Personal information
- Full name: Antonio Calderón Vallejo
- Date of birth: 31 March 1984 (age 41)
- Place of birth: Ronda, Spain
- Height: 1.68 m (5 ft 6 in)
- Position(s): Winger

Youth career
- 1999–2000: Ronda
- 2000–2003: Málaga

Senior career*
- Years: Team / Apps / (Gls)
- 2002–2006: Málaga B / 90 / (9)
- 2006–2010: Jaén / 86 / (4)
- 2010–2011: Ronda / 21 / (8)
- 2011: Extremadura / 11 / (0)
- 2011–2012: Jerez / 2 / (0)
- 2012–2013: Arandina / 15 / (2)
- 2013: Unión Estepona / 10 / (2)
- 2013–2014: Vélez / 9 / (1)
- 2014: Legionovia Legionowo / 16 / (3)
- 2014–2015: Arka Gdynia / 12 / (2)
- 2014: Arka Gdynia II / 5 / (0)
- 2015: Pogoń Siedlce / 16 / (4)
- 2015: Pogoń Siedlce II / 1 / (0)
- 2015: Lincoln Red Imps / 0 / (0)
- 2015–2016: Dolcan Ząbki / 13 / (2)
- 2016–2018: Lincoln Red Imps / 57 / (5)
- 2018–2019: St Joseph's / 21 / (1)
- 2019–2022: Ronda

= Antonio Calderón (footballer, born 1984) =

Spanish footballer

Antonio Calderón Vallejo (born 31 March 1984) is a Spanish former professional footballer.
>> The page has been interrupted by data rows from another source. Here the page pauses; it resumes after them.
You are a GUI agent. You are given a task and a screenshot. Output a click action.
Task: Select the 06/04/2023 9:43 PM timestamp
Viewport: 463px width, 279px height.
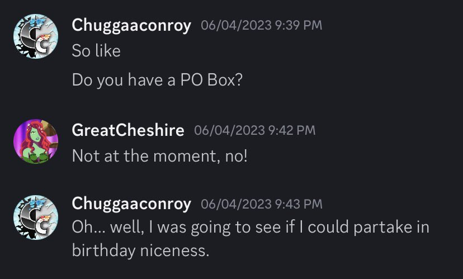[261, 204]
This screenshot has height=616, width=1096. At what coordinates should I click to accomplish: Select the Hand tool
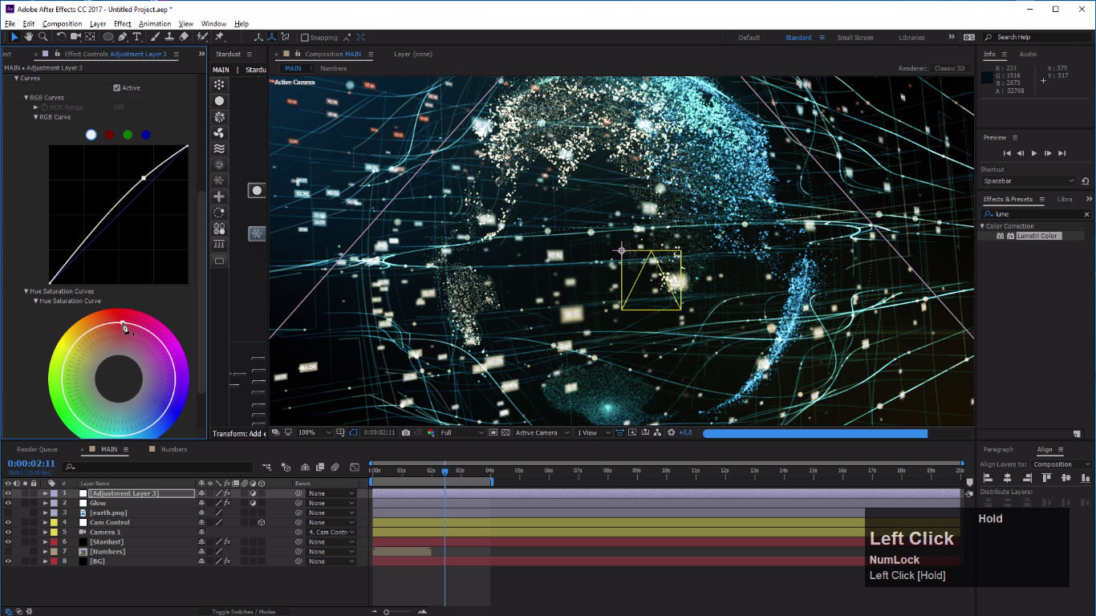pyautogui.click(x=30, y=37)
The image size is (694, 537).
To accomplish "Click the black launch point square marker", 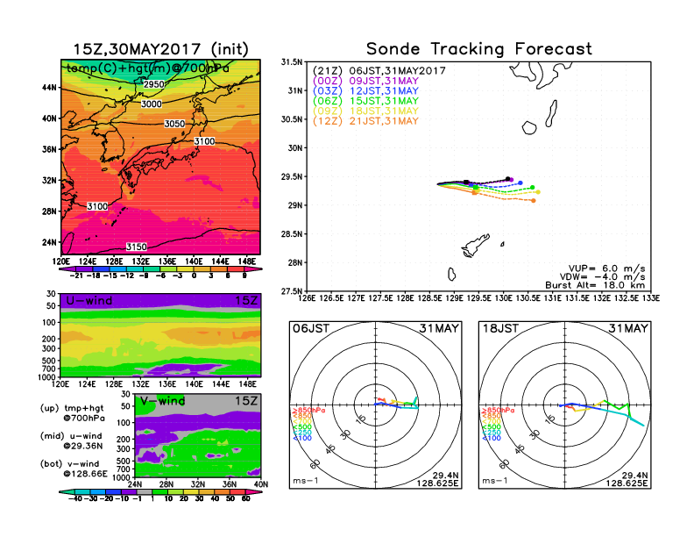I will 466,183.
Mainly a left winger, he also played as a left back.

==Club career==
Born in Ronda, Málaga, Andalusia, Calderón joined Málaga CF's youth setup in 2000, aged 16, after starting out at hometown club CD Ronda. He made his debuts as a senior with the reserves in the 2002–03 campaign, winning promotion from Segunda División B.

On 30 August 2003 Calderón played his first match as a professional, starting in a 2–3 away loss against UD Almería in the Segunda División championship. He scored his first goal on 9 November, netting the first of a 5–2 home win against Xerez CD.
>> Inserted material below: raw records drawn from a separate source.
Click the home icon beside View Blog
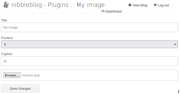 coord(130,5)
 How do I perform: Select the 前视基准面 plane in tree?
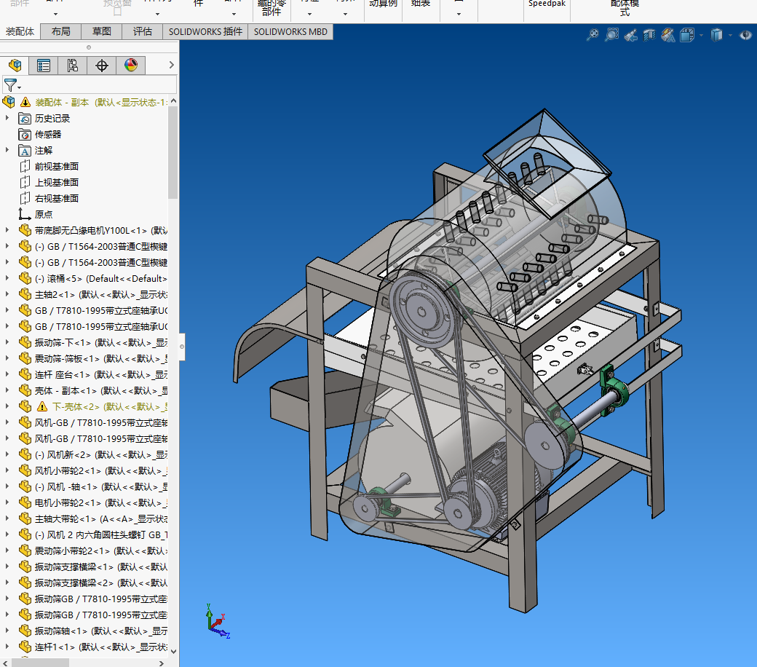56,166
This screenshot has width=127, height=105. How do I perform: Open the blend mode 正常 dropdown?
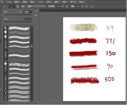click(x=36, y=7)
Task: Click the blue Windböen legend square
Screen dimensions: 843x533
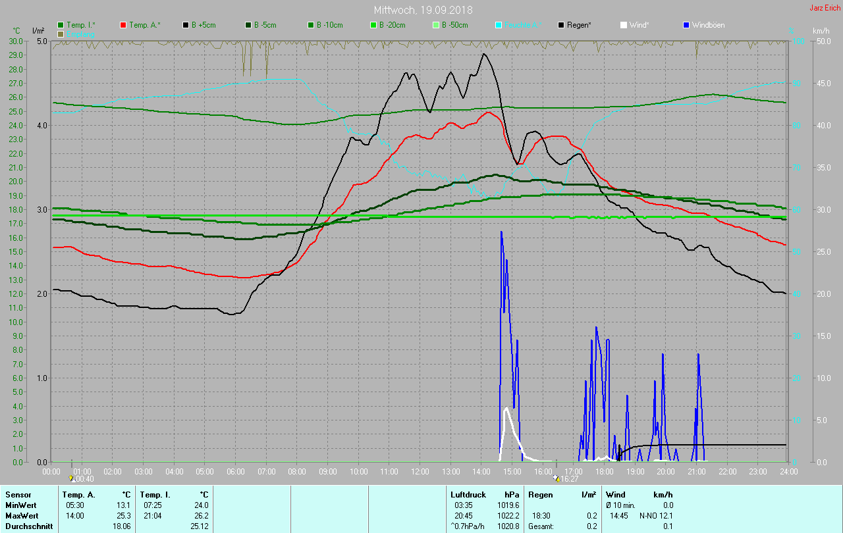Action: coord(686,25)
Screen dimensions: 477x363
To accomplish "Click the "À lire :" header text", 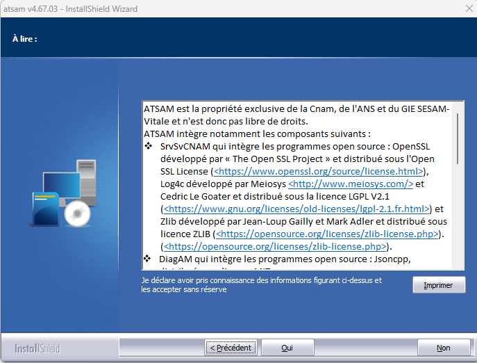I will tap(24, 39).
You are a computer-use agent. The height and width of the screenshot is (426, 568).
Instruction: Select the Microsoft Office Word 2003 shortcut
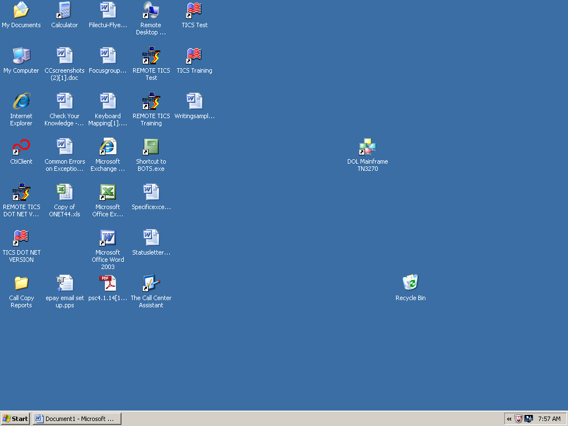tap(108, 238)
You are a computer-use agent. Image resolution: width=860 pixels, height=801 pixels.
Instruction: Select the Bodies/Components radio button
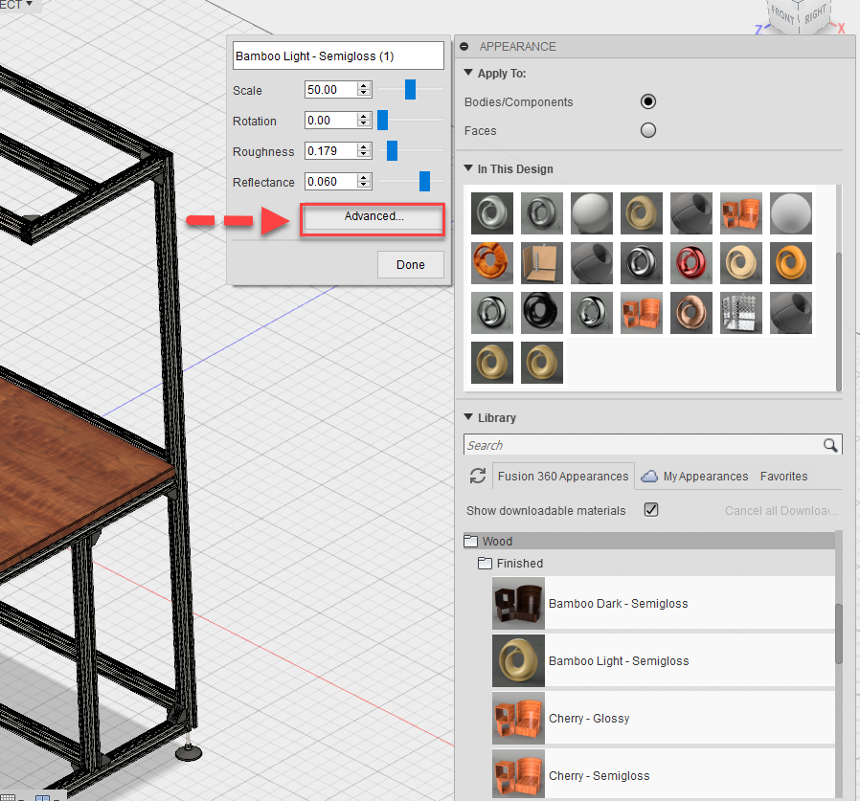point(647,101)
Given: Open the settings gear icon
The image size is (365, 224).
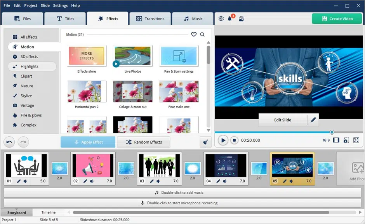Looking at the screenshot, I should point(221,19).
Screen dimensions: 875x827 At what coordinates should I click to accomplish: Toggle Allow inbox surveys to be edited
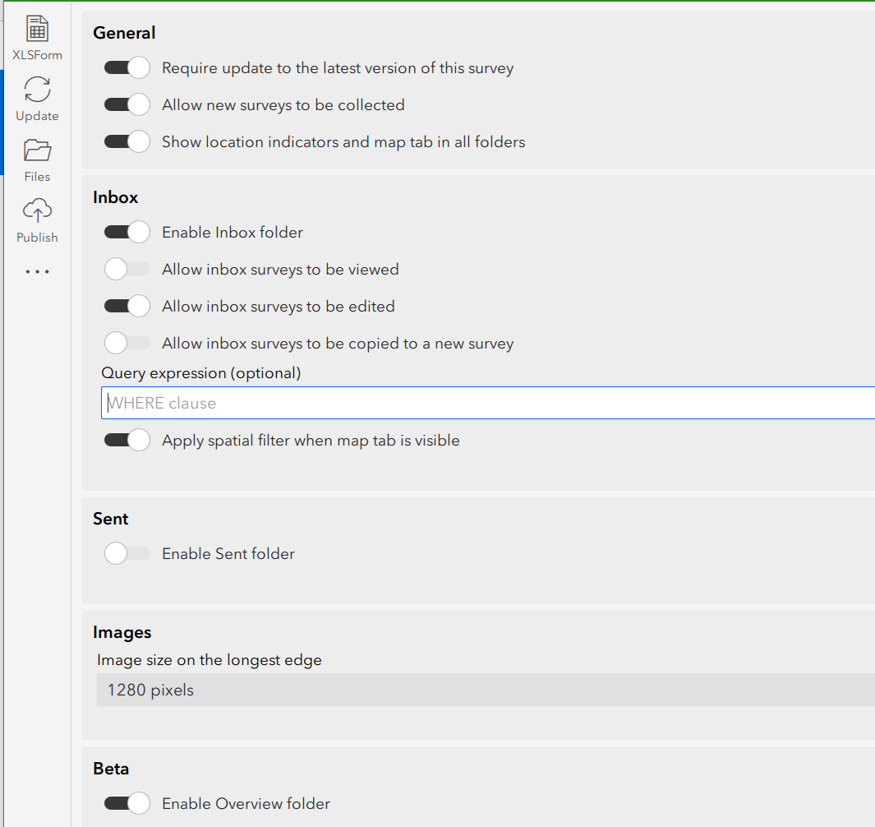tap(127, 307)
In the 2006 summer, after both main and reserve squad suffered relegations, Calderón moved to Real Jaén in the third level. After three full seasons appearing regularly (only missing almost the whole 2007–08 campaign due to injury), he returned to Ronda, in Tercera División.

On 25 January 2011 Calderón joined third-tier club Extremadura UD. After suffering relegation, he subsequently continued his career in the fourth level, representing Jerez CF, Arandina CF, Unión Estepona CF and Vélez CF.
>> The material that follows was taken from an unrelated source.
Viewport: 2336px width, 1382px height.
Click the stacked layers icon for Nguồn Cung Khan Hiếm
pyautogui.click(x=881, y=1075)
On 15 January 2014 Calderón went on a trial at Polish I Liga side Legionovia Legionowo, signing a contract shortly after. On 1 July, after appearing regularly, he signed a one-year deal with Ekstraklasa's Arka Gdynia. In January 2016, he joined Lincoln Red Imps, winning two titles during his time at the club. However, in August 2018, he signed for St Joseph's.